I hope that helps and I hope you don’t take my previous quick replies as disparaging.

17 Likes

Thank you David, very helpful. I was not aware of this major shift in the processes. I know a lot of code has been removed during development. I do not recall reading this before.

If all saves are handled equally (user’s file uploads/saves are not a separate algorithmic process), then everything (now also including coin transactions) could add up to billions of transactions per second. And all of these require a storage fee (not just file uploads)?
This is a tough problem indeed. Everything needs to be kept to a minimum or delays pile up quickly. This would make signatures expensive since so many would be needed, even if they are “pre-signed” (having an older timestamp for creation, but are still valid based on duration {a self issued certificate}). Time doesn’t need to be agree on, the signature defines the start time and the duration for validity.
Without a signature (or equivalent), I do not know how any node can be held accountable; how do you know it was sent by the true node (authentication).
If the network just ignores nodes with “bad behavior”, what stops malicious nodes from making honest nodes look bad by impersonation?

4 Likes

They cannot really impersonate. Good nodes are already connected to other good nodes and in communication with them. At a later stage, we will introduce heuristics for nodes to see if neighbours are having close to themselves. That’s not important here, but basically there is no real notion of impersonation.

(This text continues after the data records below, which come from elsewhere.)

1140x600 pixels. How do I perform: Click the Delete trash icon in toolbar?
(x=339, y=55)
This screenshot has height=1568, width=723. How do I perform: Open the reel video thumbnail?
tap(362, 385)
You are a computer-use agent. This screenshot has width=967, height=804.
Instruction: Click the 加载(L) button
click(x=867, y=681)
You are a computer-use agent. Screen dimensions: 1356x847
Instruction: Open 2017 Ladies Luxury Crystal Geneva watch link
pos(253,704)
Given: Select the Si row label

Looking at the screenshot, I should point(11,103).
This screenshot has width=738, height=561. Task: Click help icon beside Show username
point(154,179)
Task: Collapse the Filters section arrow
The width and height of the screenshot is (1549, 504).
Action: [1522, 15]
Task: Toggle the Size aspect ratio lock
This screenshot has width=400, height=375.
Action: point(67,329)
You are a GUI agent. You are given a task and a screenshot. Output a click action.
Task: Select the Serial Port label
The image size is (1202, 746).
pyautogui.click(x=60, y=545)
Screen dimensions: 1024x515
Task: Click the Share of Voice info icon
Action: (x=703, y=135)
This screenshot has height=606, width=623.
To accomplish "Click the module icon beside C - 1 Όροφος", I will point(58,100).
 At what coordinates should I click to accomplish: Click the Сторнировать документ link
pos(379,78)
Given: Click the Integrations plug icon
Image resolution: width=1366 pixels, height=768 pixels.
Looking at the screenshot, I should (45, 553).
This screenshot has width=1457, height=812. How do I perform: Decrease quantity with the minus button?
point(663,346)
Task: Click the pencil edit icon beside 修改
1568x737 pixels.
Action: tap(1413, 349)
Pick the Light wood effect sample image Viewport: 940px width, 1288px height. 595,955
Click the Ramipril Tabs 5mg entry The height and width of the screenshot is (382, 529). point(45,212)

Sybil attacks etc. are handled (or will be) in the network layer, in quite a clever fashion, but for us it’s less an issue anyway.

If you really try to think of how ants work then it is much clearer, albeit more chaotic to us humans :slight_smile:

6 Likes

Same here, but I am meaning that if you go in store get a price then come back later, the price on the shelf may have changed. The petrol stations here turn off their signs as they change price. But you still can be 100 meters away and decide to fill up, drive in just as they go through the process and when you get to the pump it displays an updated price.

The point was the price can change within a minute between getting price check and when you come back to buy. In the case of the petrol station you see it while up the road some way and just drive in to see the price changed when you get to the bowser

4 Likes

I was just describing both situations, if large enough then rare for 2 different records being uploaded to end up on same set of close group nodes. But statistically it will happen some time with some 2 records in one file upload.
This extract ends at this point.